The overall goal of this experiment is to detect the real time engulfment and degradation kinetics of glial cells, such as astrocytes and microglia, through in vitro live-imaging of the phagocytosis of pH indicator-conjugated synaptosomes. This method can help answer key questions in the neuroscience field, such as how is glial cell phagocytosis regulated in healthy and diseased brains. The main advantage of this technique is that we can effectively monitor and analyze the real time phagocytic kinetics of glial cells through live imaging of in vitro cultured cells.
This method can also be used to screen for factors and compounds that regulate the engulfment and degradation capacity of glial cells. Begin by centrifuging the thawed synaptosome samples for three to four minutes at 21, 092 G and four degrees Celsius. After aspirating the supernatants, re-suspend the pellets in 200 microliters of 0.1 molar sodium carbonate per tube, adding two microliters of pH indicator to each sample after they have been thoroughly mixed.
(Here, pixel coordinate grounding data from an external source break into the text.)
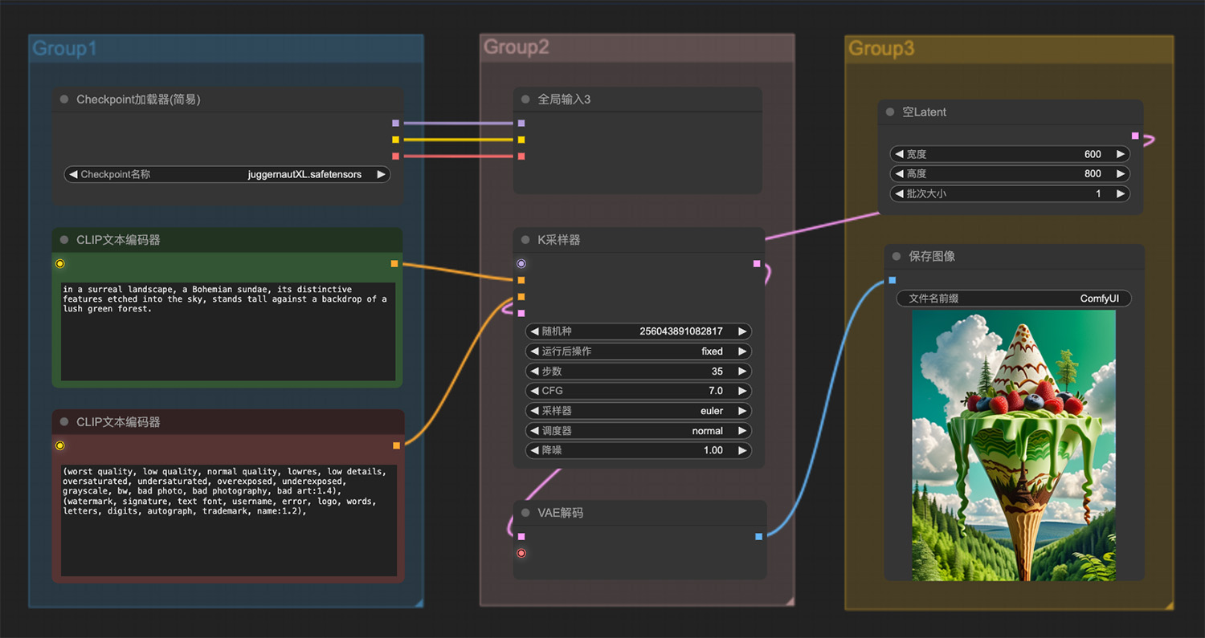The image size is (1205, 638).
Task: Click the generated ice cream image preview
Action: click(x=1014, y=445)
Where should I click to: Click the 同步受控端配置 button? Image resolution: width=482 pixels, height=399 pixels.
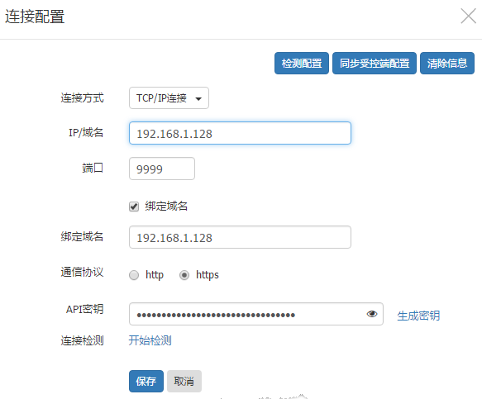click(374, 64)
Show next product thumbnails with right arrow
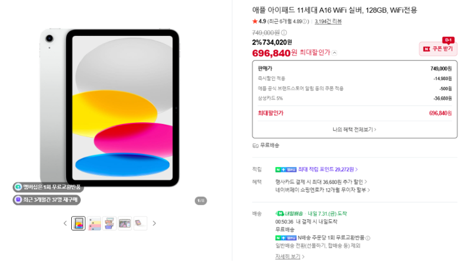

After a gentle vortex, protect the solutions from light with aluminum foil covers, and place the samples in a twist shaker with gentle agitation for two hours at room temperature. At the end of the incubation, add one milliliter of Dulbecco's PBS, or DPBS, and collect the synaptosomes by centrifugation, re-suspending the pellet in one milliliter of fresh DPBS per wash. After the last centrifugation, re-suspend the non-functional synaptosome pellet in 200 microliters of DPBS supplemented with 5%DMSO.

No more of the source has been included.